** STUDY MATERIAL follows **
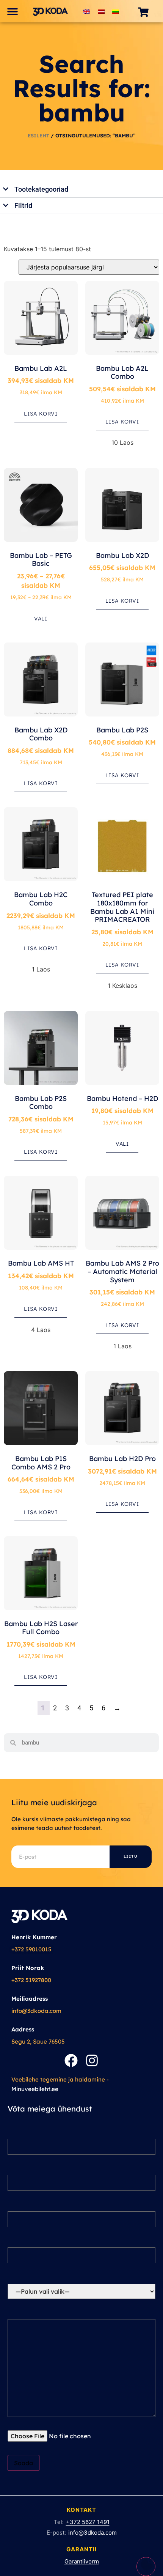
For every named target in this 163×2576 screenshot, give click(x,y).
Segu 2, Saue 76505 (38, 2041)
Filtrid (23, 205)
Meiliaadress (29, 1998)
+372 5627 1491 (88, 2522)
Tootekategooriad (41, 189)
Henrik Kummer (34, 1937)
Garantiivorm (81, 2561)
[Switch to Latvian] (101, 11)
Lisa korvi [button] (41, 413)
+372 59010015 (31, 1949)
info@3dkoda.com (36, 2010)
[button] (12, 11)
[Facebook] (71, 2060)
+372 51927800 (31, 1980)
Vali (40, 618)
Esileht (38, 135)
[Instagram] (92, 2060)
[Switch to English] (87, 11)
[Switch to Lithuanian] (115, 11)
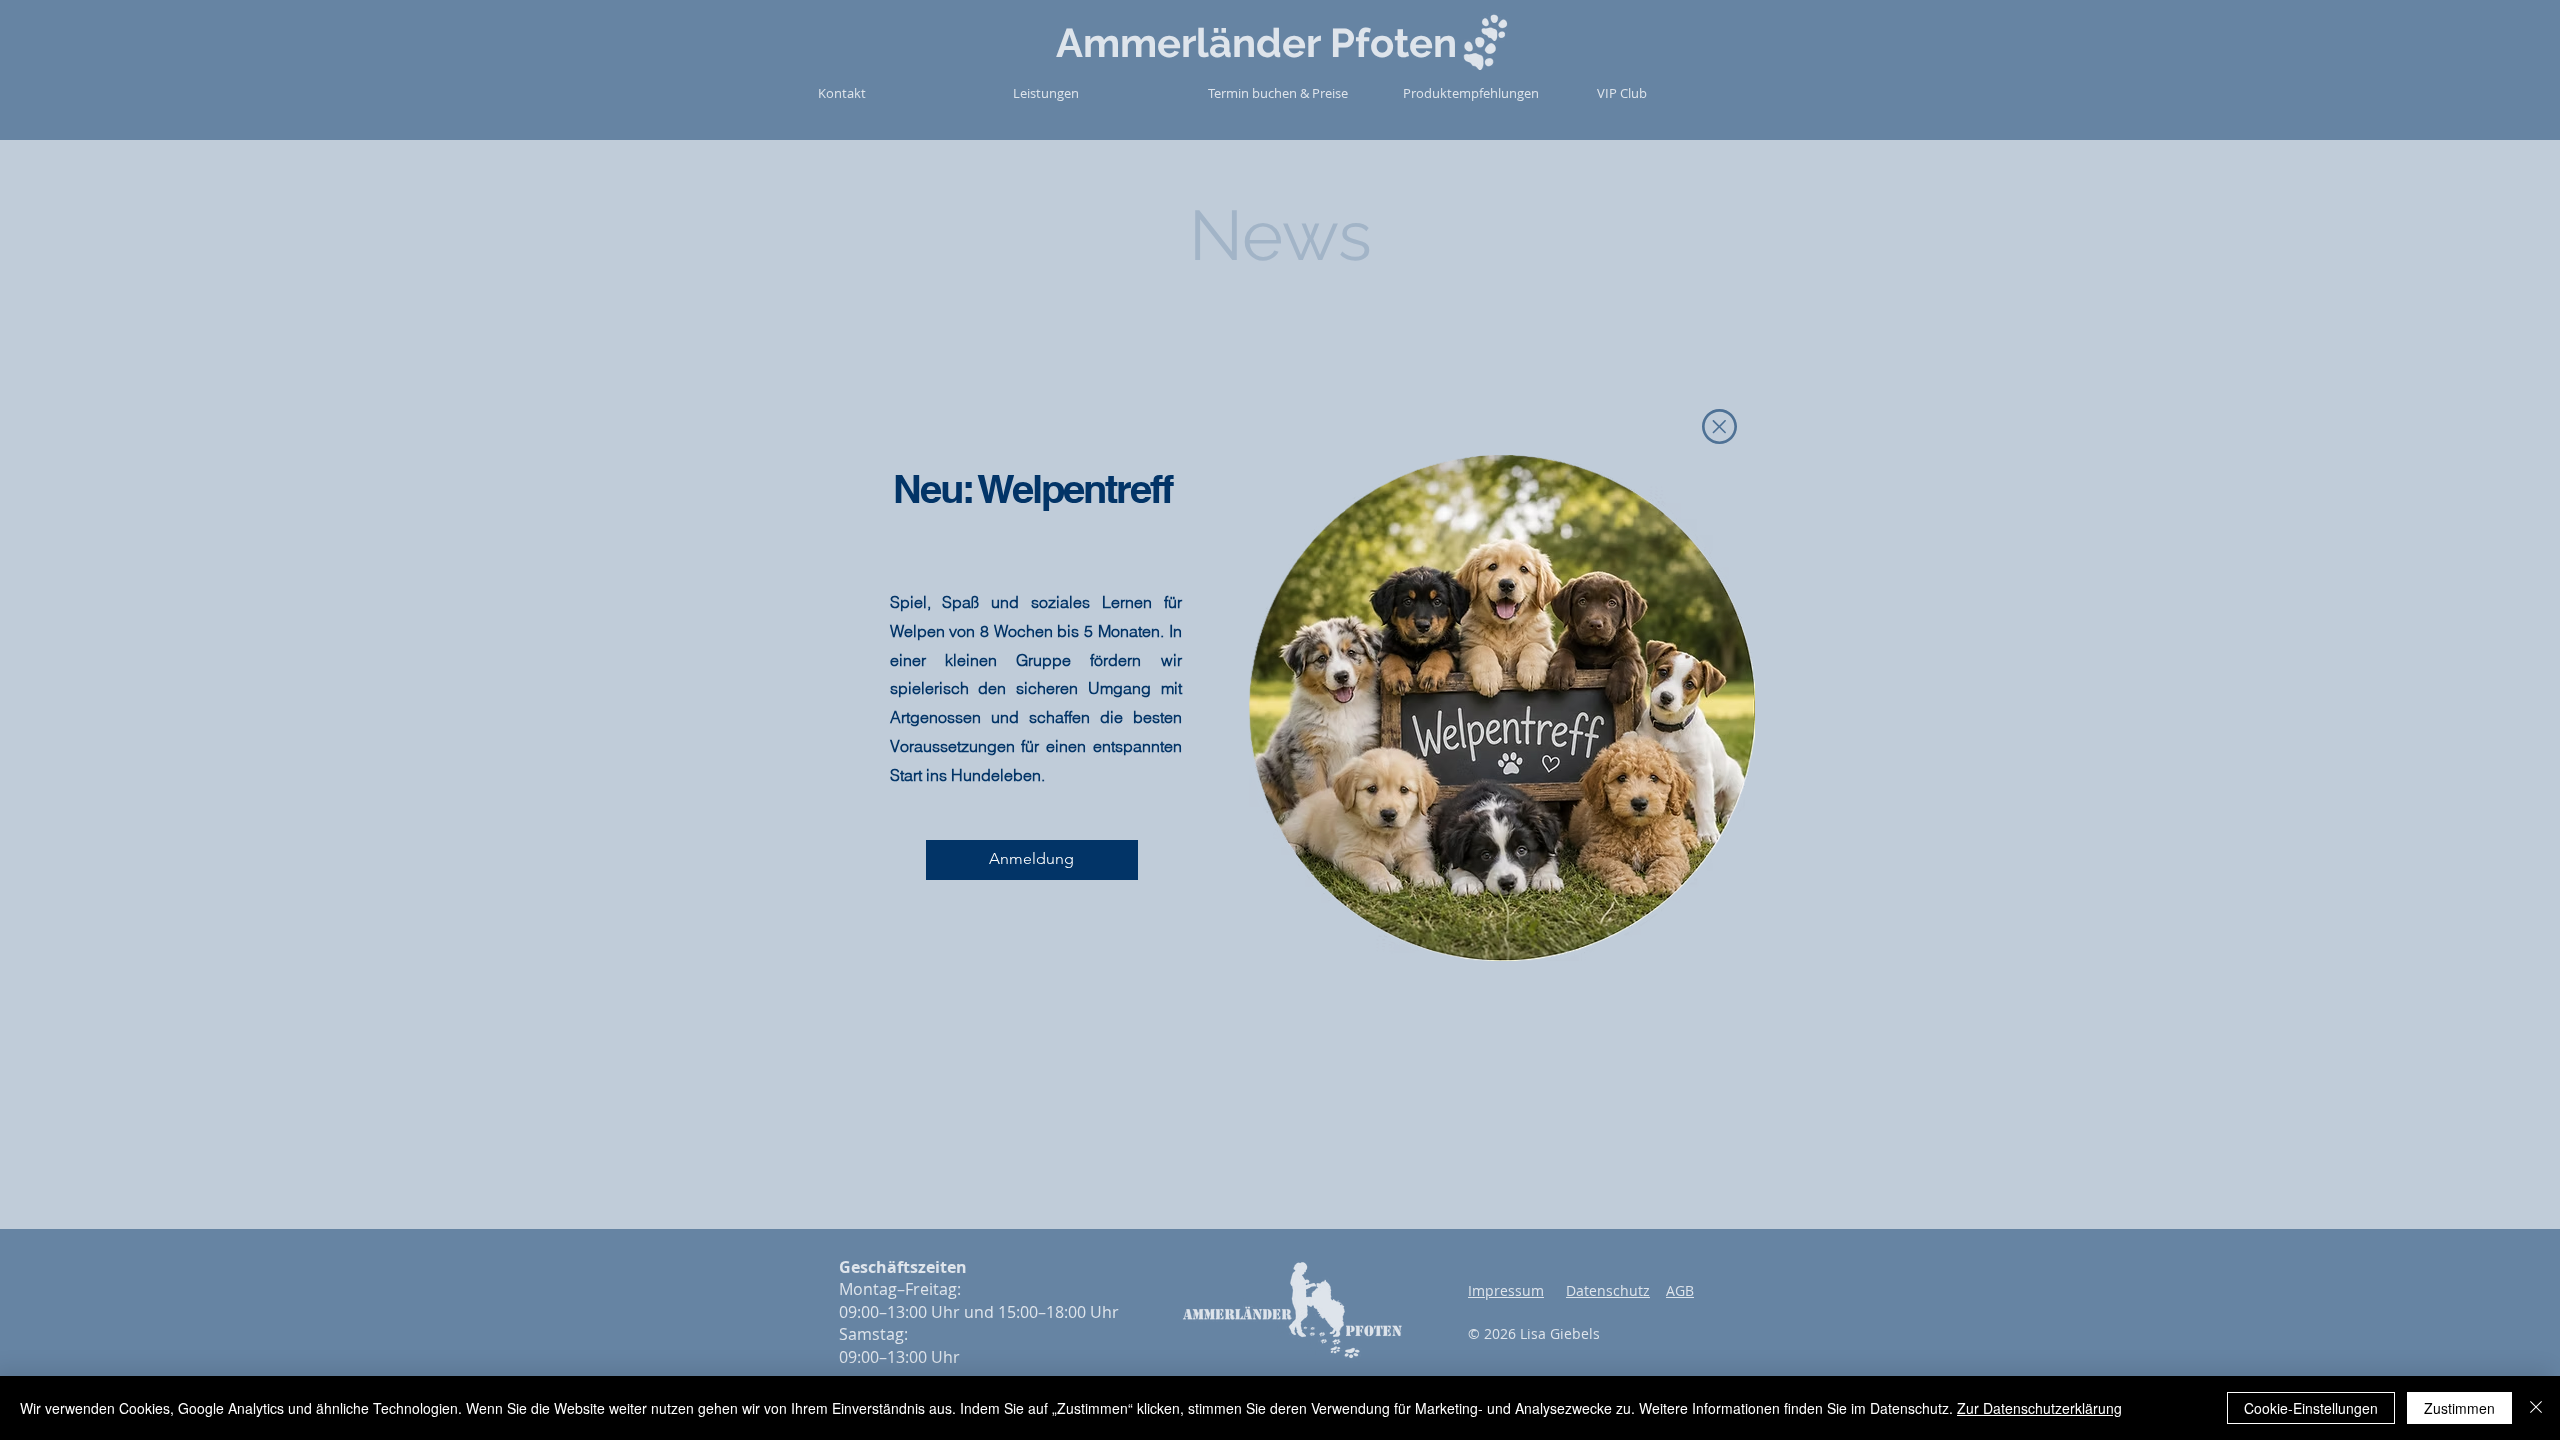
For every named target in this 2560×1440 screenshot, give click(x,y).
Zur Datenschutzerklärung (2039, 1408)
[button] (1719, 426)
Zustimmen (2459, 1408)
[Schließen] (2536, 1408)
** End of STUDY MATERIAL **
PROBLEM STATEMENT: Exactly the lines starting at the one above with "Segu 2, Saue 76505 (38, 2041)" and ending at the one with "Zustimmen (2459, 1408)" should be printed, and nothing else. Omit the pictures.

SOLUTION FOR THIS TASK:
Segu 2, Saue 76505 (38, 2041)
Filtrid (23, 205)
Meiliaadress (29, 1998)
+372 5627 1491 (88, 2522)
Tootekategooriad (41, 189)
Henrik Kummer (34, 1937)
Garantiivorm (81, 2561)
[Switch to Latvian] (101, 11)
Lisa korvi [button] (41, 413)
+372 59010015 (31, 1949)
info@3dkoda.com (36, 2010)
[button] (12, 11)
[Facebook] (71, 2060)
+372 51927800 (31, 1980)
Vali (40, 618)
Esileht (38, 135)
[Instagram] (92, 2060)
[Switch to English] (87, 11)
[Switch to Lithuanian] (115, 11)
For every named target in this 2560×1440 screenshot, give click(x,y).
Zur Datenschutzerklärung (2039, 1408)
[button] (1719, 426)
Zustimmen (2459, 1408)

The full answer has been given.